WHAT THE TASK ASKS: Arrange the items below as a numbered list, omitting any blank lines.

LISTING:
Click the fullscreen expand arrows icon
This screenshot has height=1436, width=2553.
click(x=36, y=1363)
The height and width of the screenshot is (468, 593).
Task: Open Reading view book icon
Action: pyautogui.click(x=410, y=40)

ANSWER TO THE TASK:
1. Click the fullscreen expand arrows icon
2. This screenshot has height=1436, width=2553.
3. click(x=36, y=1363)
4. The height and width of the screenshot is (468, 593).
5. Task: Open Reading view book icon
6. Action: pyautogui.click(x=410, y=40)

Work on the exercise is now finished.